4.35 Developing further the criteria to be used under this aim-and-effect test, Japan argued that the aim of the Liquor Tax Law is not so as to afford protection or protectionist. The legislation pertains to neutrality and horizontal equality in equalizing the tax/price ratio burden across tax categories. Nor does the Liquor Tax Law have the effect of protecting domestic production since it does not distort the competitive relationships between imported and domestic products based on the three following cumulative criteria: 1) the neutrality of the tax burden among categories of the legislation under examination, 2) the production of the allegedly protected products outside the imported country and of the allegedly "imported" products in the country, and 3) the absence of a directly competitive or substitutable relationship (cross-price elasticity) between the imported and domestically-produced products. Japan argued that if there is no difference in tax burden, the system does not distort trade; if directly competitive and substitutable relationships do not exist, differences in tax burden do not matter; if the products at issue are produced in and out of the country, the tax differentiation should not be construed to afford protection to domestic production. Protective distortion can be shown only when all of the three requirements are met. Japan further argued that as one examines the relative tax burden between the products in question, the tax burden should be measured by the tax/price ratio, a yardstick which best captures the impact on consumers' behaviour. In examining whether or not the category in question is almost exclusively domestic, what needs to be examined is not import ratios, but whether or not an allegedly "domestic" category is produced in other countries and whether or not "imported" products in question are also domestically produced.

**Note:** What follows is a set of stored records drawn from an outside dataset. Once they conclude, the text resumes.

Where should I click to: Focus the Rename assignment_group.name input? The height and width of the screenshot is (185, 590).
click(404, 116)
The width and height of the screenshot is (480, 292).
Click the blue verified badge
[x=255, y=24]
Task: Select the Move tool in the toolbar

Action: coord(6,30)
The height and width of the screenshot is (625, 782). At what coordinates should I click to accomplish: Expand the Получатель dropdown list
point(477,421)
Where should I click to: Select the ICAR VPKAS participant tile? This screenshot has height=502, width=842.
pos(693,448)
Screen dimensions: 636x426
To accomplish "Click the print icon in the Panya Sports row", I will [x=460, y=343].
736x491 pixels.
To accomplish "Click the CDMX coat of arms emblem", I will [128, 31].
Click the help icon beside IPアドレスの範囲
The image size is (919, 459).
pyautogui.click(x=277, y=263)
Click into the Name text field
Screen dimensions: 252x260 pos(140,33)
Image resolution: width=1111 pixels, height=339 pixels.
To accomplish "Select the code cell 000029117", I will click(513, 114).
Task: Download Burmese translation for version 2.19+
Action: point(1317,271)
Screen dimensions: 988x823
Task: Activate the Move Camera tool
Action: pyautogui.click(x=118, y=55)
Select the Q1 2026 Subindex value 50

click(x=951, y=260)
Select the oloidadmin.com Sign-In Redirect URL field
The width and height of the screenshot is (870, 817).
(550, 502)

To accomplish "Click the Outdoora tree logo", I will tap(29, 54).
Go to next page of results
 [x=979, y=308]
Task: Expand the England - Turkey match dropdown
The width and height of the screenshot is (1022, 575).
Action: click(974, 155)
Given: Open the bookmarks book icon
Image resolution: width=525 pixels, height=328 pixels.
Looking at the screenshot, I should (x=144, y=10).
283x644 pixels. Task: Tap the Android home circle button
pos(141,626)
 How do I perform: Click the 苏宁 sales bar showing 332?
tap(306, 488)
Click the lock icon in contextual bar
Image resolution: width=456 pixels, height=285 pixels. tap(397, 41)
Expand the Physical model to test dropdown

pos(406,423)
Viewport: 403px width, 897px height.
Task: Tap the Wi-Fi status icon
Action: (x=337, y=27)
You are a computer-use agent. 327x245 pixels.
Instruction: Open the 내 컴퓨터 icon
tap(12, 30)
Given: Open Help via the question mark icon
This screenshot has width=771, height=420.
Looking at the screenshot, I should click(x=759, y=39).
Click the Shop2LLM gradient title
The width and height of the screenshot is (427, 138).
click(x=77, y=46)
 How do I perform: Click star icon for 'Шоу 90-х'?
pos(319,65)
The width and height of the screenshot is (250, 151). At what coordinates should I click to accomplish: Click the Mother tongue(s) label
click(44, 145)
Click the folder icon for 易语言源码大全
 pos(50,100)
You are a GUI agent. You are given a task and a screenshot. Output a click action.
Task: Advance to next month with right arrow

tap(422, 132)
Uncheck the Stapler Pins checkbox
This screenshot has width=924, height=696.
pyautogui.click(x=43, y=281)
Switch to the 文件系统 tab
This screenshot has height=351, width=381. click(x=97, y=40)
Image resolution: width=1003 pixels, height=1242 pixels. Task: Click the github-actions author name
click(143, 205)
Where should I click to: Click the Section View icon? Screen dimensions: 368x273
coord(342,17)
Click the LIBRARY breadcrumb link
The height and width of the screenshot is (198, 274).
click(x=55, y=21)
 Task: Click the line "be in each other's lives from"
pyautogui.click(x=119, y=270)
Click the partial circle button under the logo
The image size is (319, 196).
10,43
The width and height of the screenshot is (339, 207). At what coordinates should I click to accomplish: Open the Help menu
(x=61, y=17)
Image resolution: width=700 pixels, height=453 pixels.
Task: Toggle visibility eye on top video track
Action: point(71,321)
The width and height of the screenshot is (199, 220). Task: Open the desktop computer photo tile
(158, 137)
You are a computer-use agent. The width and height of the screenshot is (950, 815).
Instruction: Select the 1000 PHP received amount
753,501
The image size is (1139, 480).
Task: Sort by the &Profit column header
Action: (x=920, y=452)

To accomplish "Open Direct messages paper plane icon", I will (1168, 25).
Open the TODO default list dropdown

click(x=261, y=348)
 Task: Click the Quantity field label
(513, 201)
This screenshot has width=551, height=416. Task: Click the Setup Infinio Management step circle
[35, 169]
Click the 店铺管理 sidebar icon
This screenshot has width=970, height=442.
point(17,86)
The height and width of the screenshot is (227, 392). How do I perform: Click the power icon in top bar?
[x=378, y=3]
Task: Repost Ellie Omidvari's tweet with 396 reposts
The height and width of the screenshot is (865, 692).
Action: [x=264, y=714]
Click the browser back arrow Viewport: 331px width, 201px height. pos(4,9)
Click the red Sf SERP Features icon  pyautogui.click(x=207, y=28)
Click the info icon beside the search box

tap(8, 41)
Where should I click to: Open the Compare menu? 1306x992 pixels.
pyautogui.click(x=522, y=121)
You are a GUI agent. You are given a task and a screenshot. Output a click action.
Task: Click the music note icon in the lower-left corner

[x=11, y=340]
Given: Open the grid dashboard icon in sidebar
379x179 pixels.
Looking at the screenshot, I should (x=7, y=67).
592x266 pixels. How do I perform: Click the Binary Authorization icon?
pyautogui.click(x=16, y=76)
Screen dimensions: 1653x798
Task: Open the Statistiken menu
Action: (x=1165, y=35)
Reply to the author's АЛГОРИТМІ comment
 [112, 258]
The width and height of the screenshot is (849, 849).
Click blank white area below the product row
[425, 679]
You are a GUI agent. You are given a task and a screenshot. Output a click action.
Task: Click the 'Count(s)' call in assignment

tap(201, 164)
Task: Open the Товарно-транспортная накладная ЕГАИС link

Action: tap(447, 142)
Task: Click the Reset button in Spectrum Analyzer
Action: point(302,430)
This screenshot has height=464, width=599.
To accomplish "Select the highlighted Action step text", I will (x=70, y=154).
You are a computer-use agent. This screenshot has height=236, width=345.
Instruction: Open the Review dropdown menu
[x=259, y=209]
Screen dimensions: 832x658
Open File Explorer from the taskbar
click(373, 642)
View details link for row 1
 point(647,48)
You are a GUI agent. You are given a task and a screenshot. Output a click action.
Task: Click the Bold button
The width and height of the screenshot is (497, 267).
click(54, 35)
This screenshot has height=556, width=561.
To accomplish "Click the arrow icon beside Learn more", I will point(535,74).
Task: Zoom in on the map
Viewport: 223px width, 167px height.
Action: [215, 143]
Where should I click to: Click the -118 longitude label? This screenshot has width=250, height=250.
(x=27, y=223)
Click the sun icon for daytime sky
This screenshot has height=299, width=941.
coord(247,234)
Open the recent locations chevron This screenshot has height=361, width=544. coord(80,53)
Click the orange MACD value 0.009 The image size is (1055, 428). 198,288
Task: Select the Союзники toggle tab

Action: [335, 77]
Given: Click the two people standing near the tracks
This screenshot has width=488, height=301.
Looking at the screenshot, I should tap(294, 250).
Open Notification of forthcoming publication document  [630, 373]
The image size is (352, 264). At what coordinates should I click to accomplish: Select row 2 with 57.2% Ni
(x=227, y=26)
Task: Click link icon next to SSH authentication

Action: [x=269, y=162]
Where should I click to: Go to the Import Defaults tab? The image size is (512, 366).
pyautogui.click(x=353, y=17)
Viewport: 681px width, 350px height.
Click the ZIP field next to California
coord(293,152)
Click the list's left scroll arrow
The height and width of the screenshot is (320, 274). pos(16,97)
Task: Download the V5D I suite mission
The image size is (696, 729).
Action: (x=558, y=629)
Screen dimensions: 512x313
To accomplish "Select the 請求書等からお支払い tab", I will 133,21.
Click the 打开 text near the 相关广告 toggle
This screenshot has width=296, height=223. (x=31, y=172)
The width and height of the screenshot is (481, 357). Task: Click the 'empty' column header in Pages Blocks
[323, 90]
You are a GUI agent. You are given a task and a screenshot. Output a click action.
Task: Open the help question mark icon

4.36 The Community responded that the aim-and-effect test is inconsistent with the ordinary meaning of Article III:2, first sentence, and contrary to the specific purpose of this provision. Previous panels have taken the view that the interpretation of the term "like product" should be made on a case-by-case basis as this term may have a different scope in each of GATT provisions in which it is used. For instance, the notion of "like product" has traditionally been given a broader interpretation in the context of Article I:1 or Article III:2 than in the context of Article VI. Nonetheless, it remains that, in conformity with the ordinary meaning of the word "like", the notion of "like product" is in all cases an objective one, exclusively related to the characteristics of the product. The "purpose (or aims) and the effect" of a regulatory measure are totally alien to that notion. An apple does not cease to be an apple only because the legislator does not pursue evil intentions when decreeing that it is an orange. Moreover, the aim-and-effect test effaces the clear textual difference between the first and the second sentences of Article III:2. For the Community, the ordinary meaning of Article III:2 is that the first and the second sentences of this provision set out different legal requirements and that only the second sentence refers to the first paragraph of Article III. This results clearly from the use of the word "moreover" at the beginning of the second sentence as well as from the Note ad Article III:2. This does not mean that the first sentence of Article III:2 has a purpose contrary to the general principle set forth in Article III:1. The Community argued that the reason why the first sentence of Article III:2 does not refer to Article III:1 is because the imposition of taxes on imported products in excess of those imposed on domestic products is presumed inherently protective and therefore contrary in all cases to the general principle set forth in Article III:1; and this presumption is an irrefutable one. The first sentence of Article III:2 thus lays down the evidentiary rule that in the case of tax discrimination between like products, a demonstration of protectionist effect is not required. In the Community's view, the aim-and-effect test nullifies this rule through the subterfuge of forcing the requirement "so as to afford protection" into the definition of "like product".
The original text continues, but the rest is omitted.